Talent is, believe it or not, pretty common. There are a lot of people who are talented, but not a lot of people who are patient. -Jerald Walker
“Walker, who was born in a Chicago housing project, who dropped out of high school and plunged into drugs and eventually found his way to the Iowa Writers’ Workshop and a job as a professor, summons the essayist craft, including prodigious humor, to rethink race in America. He’s one of the funniest and most biting writers I know,” said Savarese.
Due to concerns about traveling during the pandemic, the reading was conducted over virtually. Walker read two essays from his most recent book, “How to Make a Slave.” He started with “Dragon Slayers,” a piece about his experience learning to write about race and his own experiences at the Iowa Writers’ Workshop.
“It is about Professor James Allen McPherson, the longtime faculty member at the Writers’ Workshop, before he passed away a few years ago. He was a giant in that program. Many students are indebted to him for the guidance and mentorship he provided. I completely credit him with redirecting the course of my writing career. Had I stayed on the course I was on before I met McPherson, I wouldn’t be here right now. I don’t think I would have published anything. So my writing life is, in part, responsible to the work that McPherson did to steer me straight,” Walker said.

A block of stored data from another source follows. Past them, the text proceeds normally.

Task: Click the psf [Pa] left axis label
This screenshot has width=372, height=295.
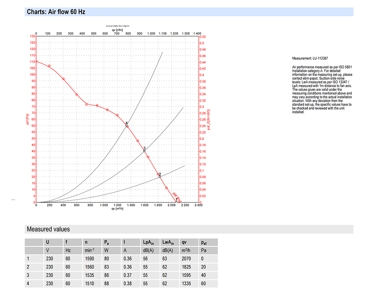Action: click(28, 119)
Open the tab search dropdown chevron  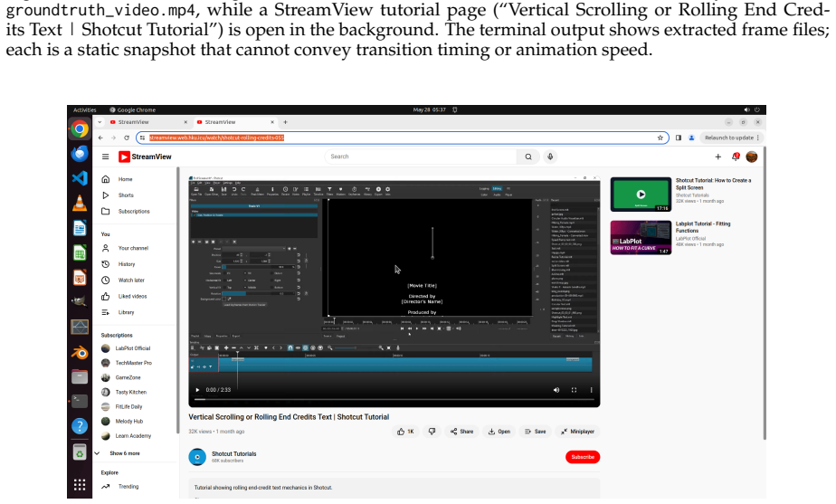pyautogui.click(x=100, y=122)
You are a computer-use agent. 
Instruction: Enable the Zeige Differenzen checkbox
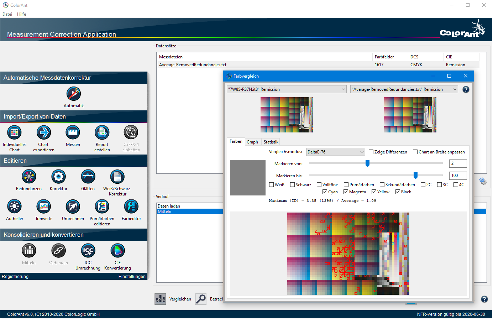371,152
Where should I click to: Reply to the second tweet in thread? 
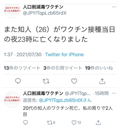pyautogui.click(x=25, y=122)
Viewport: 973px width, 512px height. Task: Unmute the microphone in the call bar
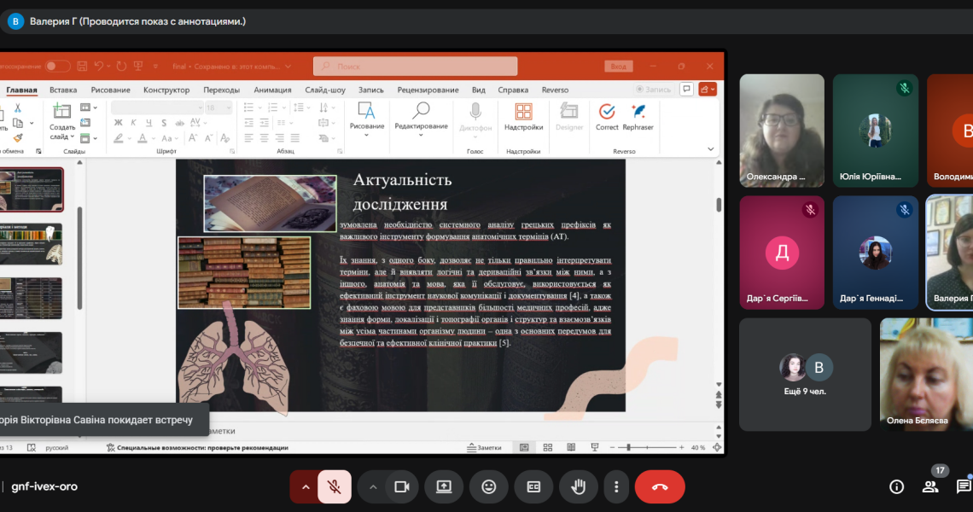click(335, 486)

Walker also debuted a reading of a more personal piece on race and fatherhood, saying that he had never performed it in public as he had never read to the end of the essay without tears. He finished reading the piece, took a deep breath and told the audience that he was doing okay.

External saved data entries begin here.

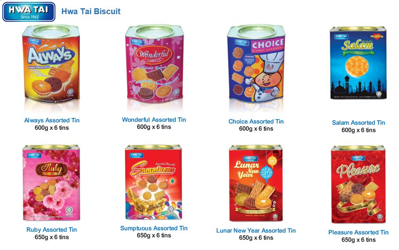Open the Pleasure Assorted Tin link
The height and width of the screenshot is (250, 399).
coord(358,232)
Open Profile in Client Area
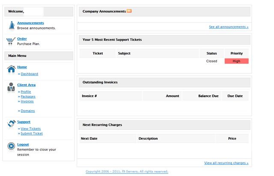 [26, 92]
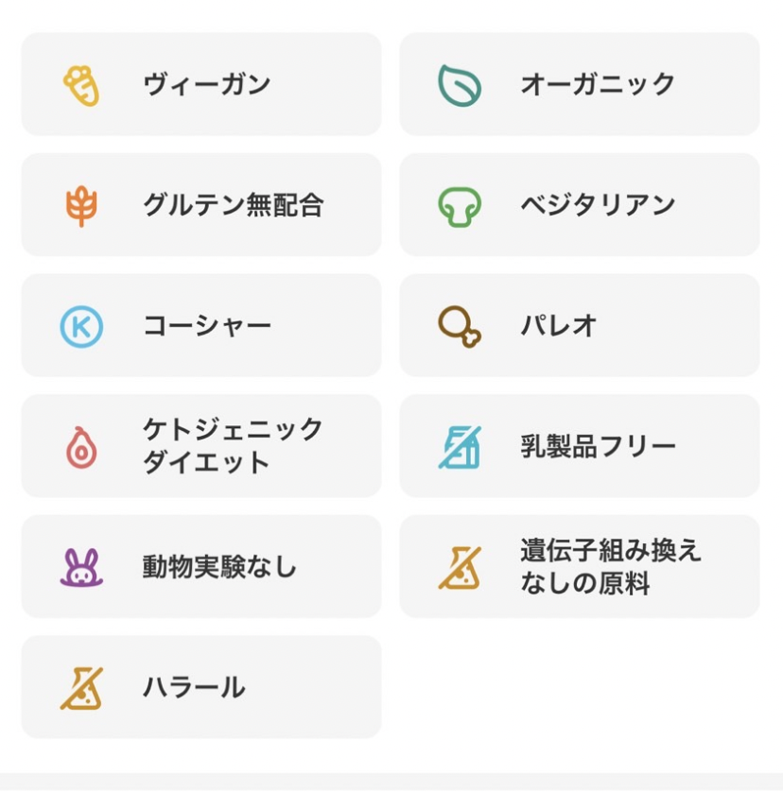Click the drumstick icon for パレオ
783x792 pixels.
coord(459,327)
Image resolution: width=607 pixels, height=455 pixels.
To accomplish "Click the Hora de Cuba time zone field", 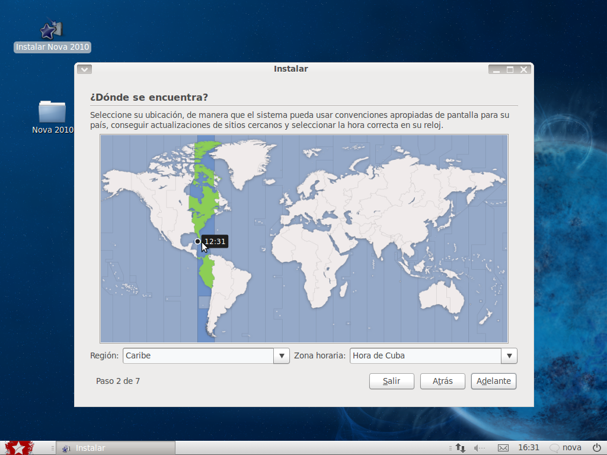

Walker uses a multitude of techniques to inform his powerful and innovative essays. One of these techniques is humor, although Walker clarified that this was not a technique that he started with, but rather one that he cultivated out of necessity.
“I did not start out trying to be funny on the page. My number one goal was to be sad and depressing and angry. And that was no fun. And I decided after a while that I didn’t want to write that stuff, and then [readers] don’t want to read that stuff. And so, if I can write about complicated, difficult subjects as I do, and yet find a way for people to ease into it, and maybe not be overwhelmed by it — if humor is the vehicle for it, then by golly, I’m going to write it as far and as much as I can,” said Walker
Walker grew up on Chicago’s South Side and did not come to writing until much later in life, when a professor of his in undergrad noted his immense talent and suggested that he should pursue writing professionally. He originally started his career writing fiction, but after fifteen years of minimal success, Walker wrote his first nonfiction piece after his wife’s suggestion and found instant acclaim. He attributes his success as a writer to something very simple: hard work.
“When I was a student in undergrad, and even when I became a grad student, I knew a lot of writers who were talented but just hadn’t figured out the craft. And some people, because they never figured out the craft, stopped too soon, so never became successful writers. It’s a matter of sticking with it. Talent is, believe it or not, pretty common. There are a lot of people who are talented, but not a lot of people who are patient,” said Walker.
“The difference between writers who make it and those who don’t is often a matter of patience. Who’s going to stick with it? Who’s going to keep trying? Who’s going to accept the failures as part of the process and keep doing that over and over and over again?”